• _Exercise directions_
Copy out each line of the data that includes the string "computer".

◇ ◇ ◇ ◇ ◇ ◇ ◇

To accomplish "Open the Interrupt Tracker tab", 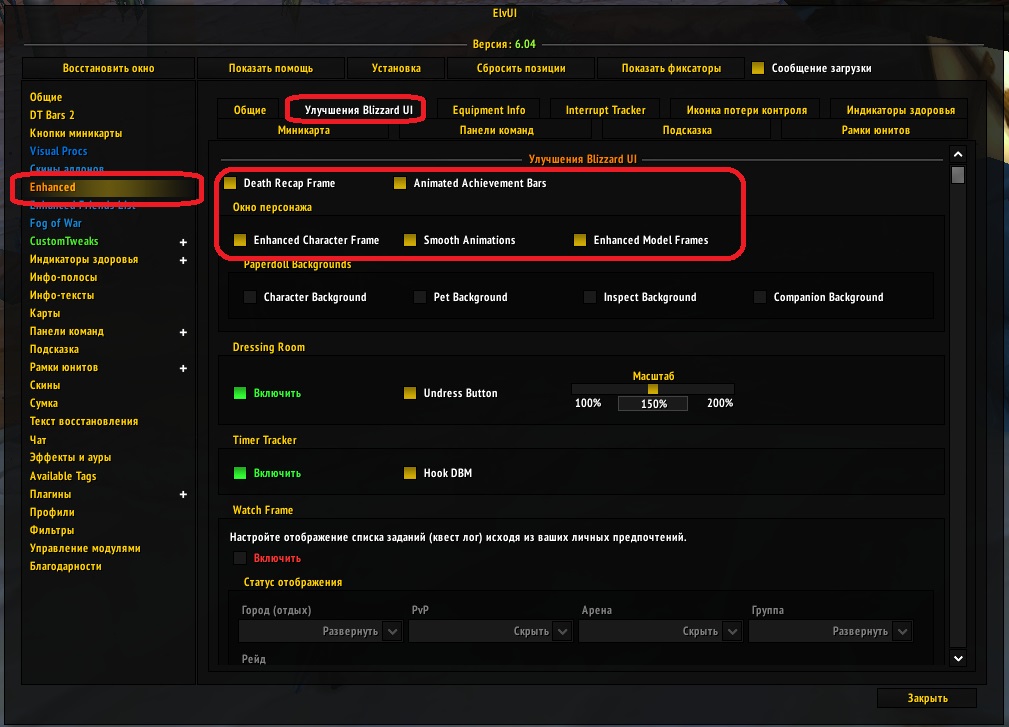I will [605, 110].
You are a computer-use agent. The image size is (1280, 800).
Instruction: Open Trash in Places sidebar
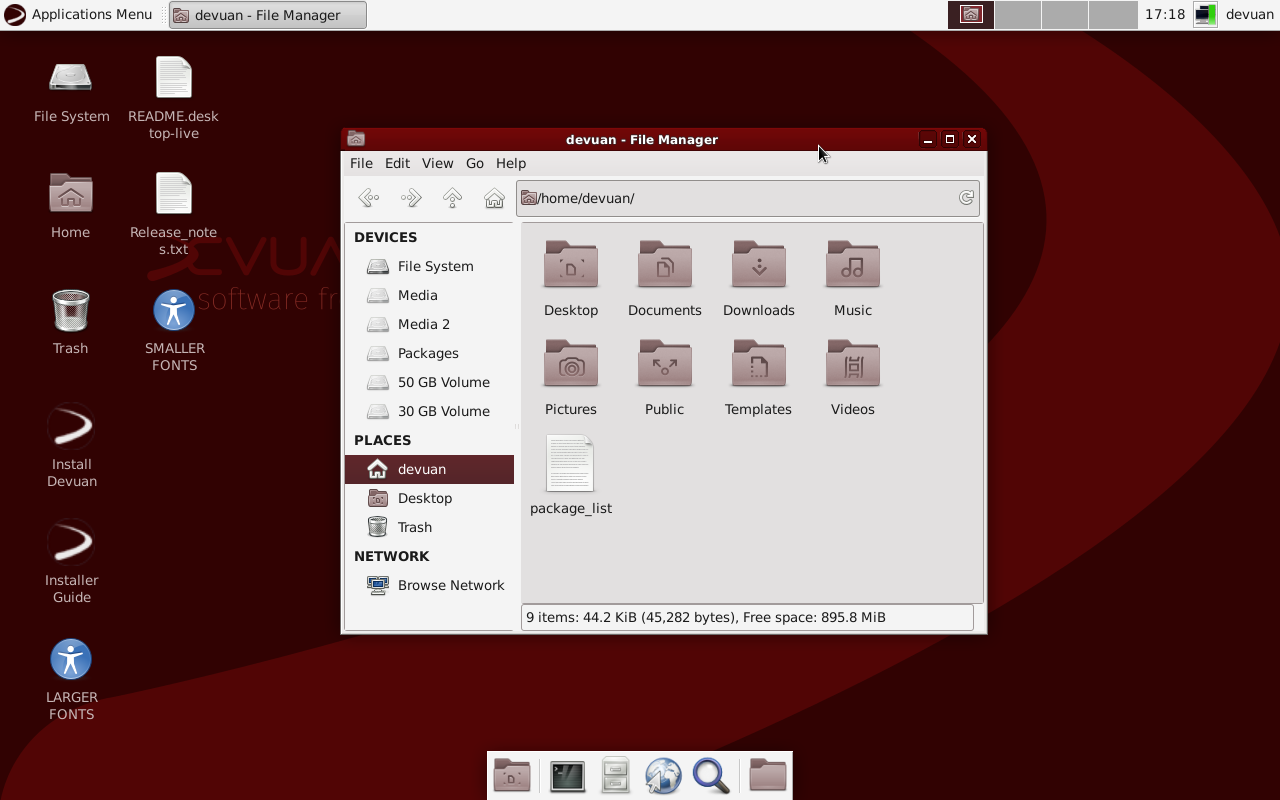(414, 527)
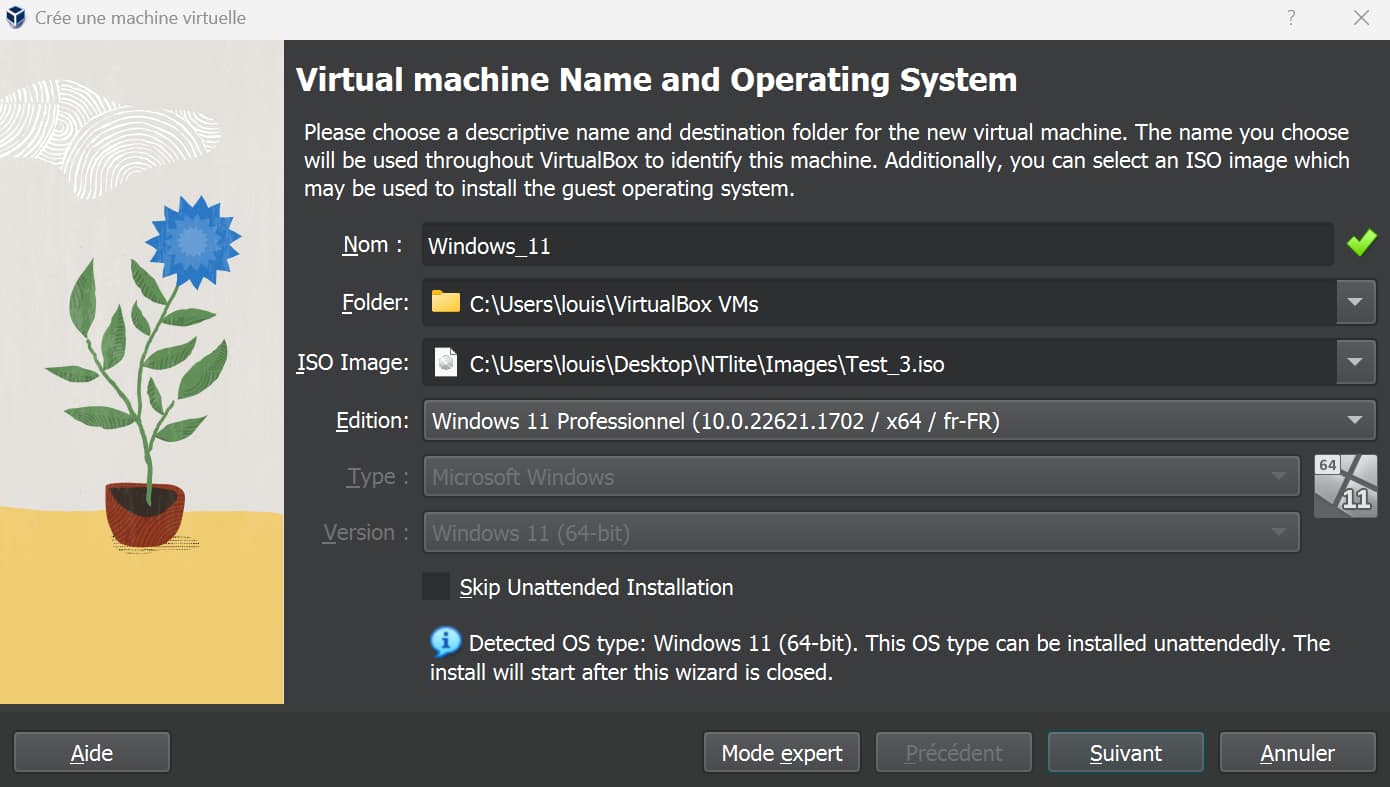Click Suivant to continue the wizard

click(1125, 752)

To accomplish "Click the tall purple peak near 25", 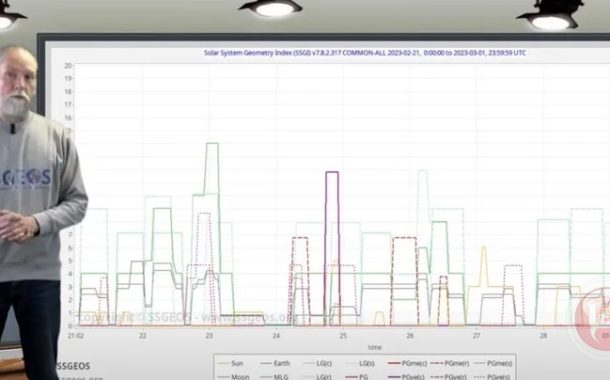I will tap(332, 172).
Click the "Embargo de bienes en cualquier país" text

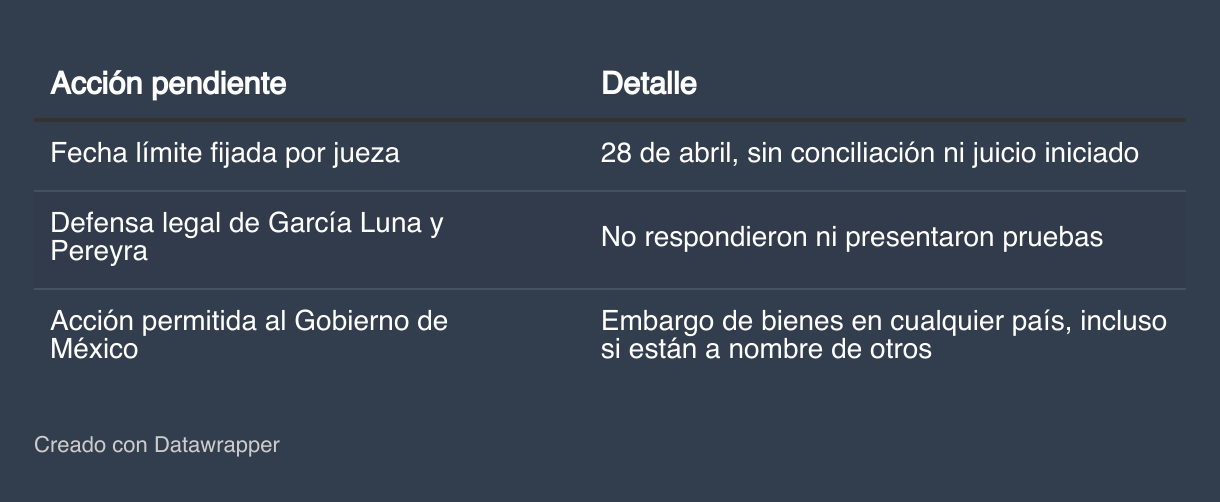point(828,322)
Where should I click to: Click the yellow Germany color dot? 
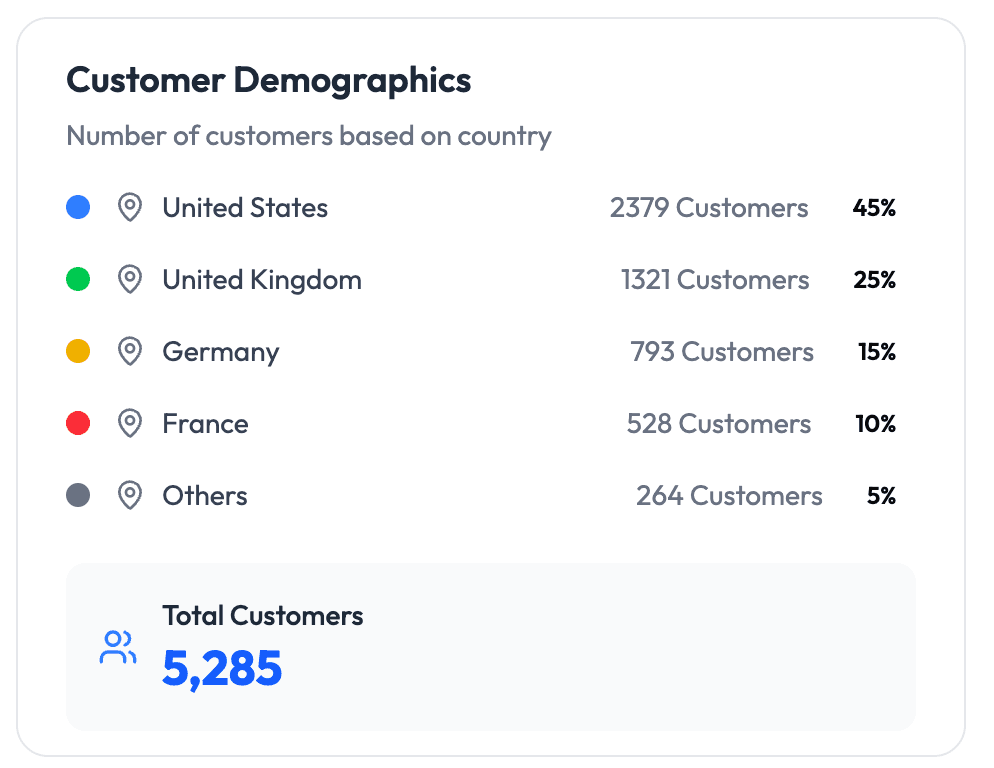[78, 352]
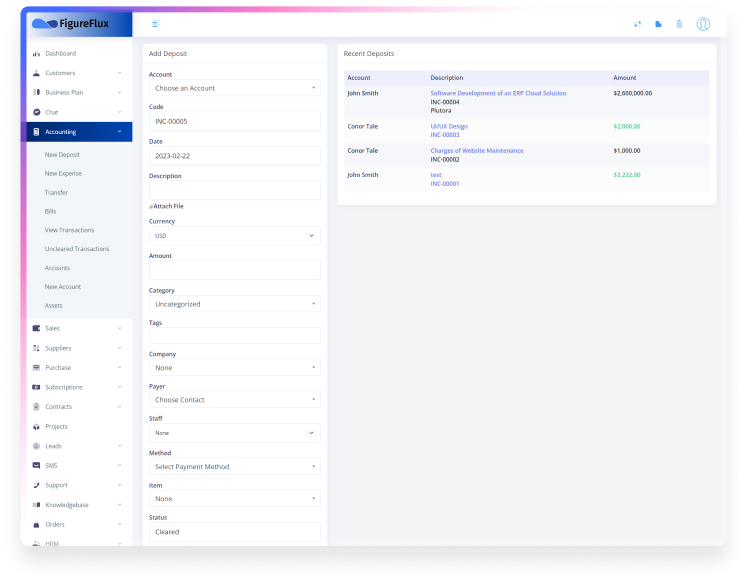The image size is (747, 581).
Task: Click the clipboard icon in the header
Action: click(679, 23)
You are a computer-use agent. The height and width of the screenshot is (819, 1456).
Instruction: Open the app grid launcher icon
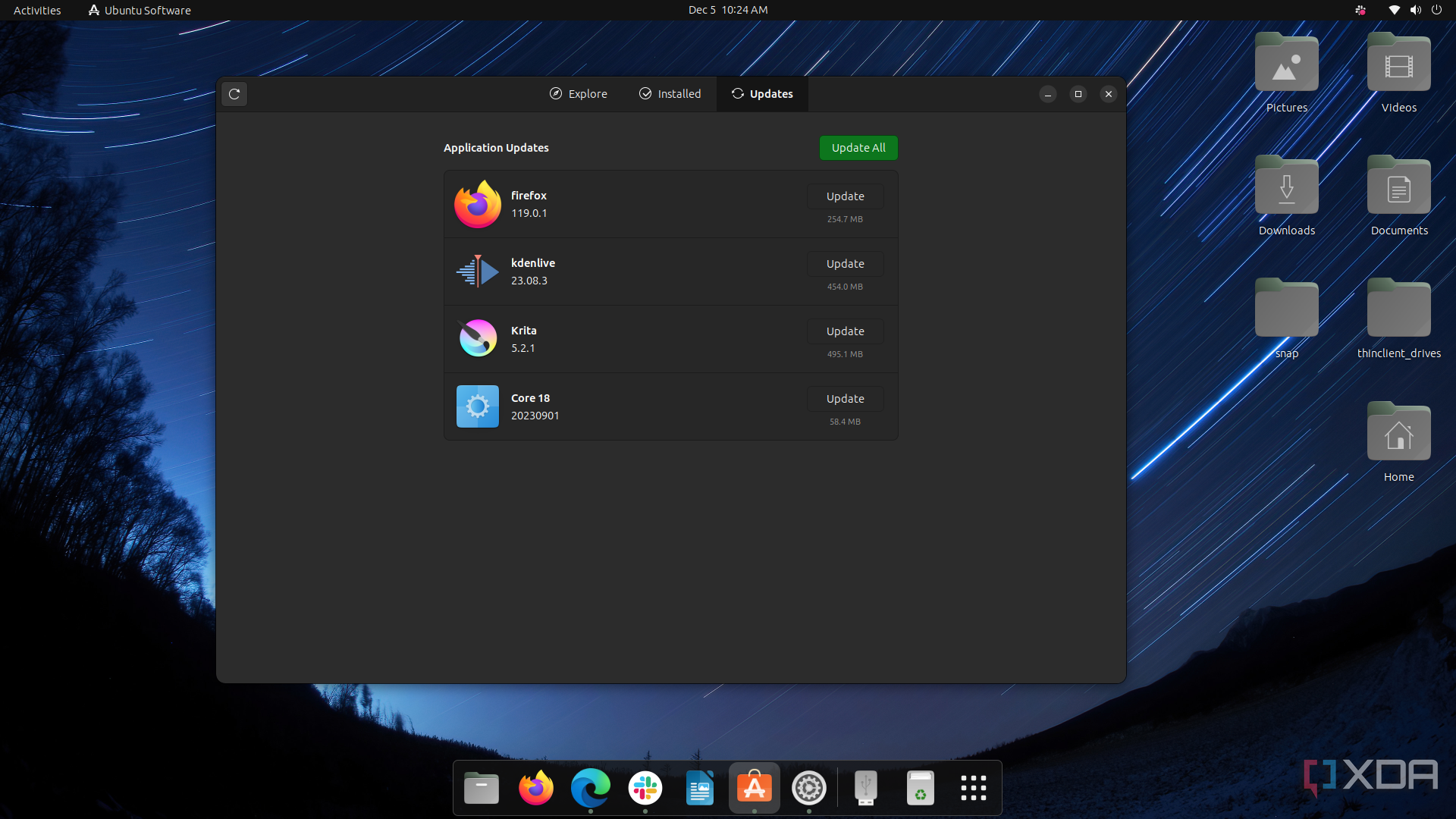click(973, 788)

◇ ◇ ◇ ◇ ◇ ◇ ◇

• _Task output_
You are a computer-use agent. The image size is (1280, 800).
You are a computer-use agent. The height and width of the screenshot is (819, 1456).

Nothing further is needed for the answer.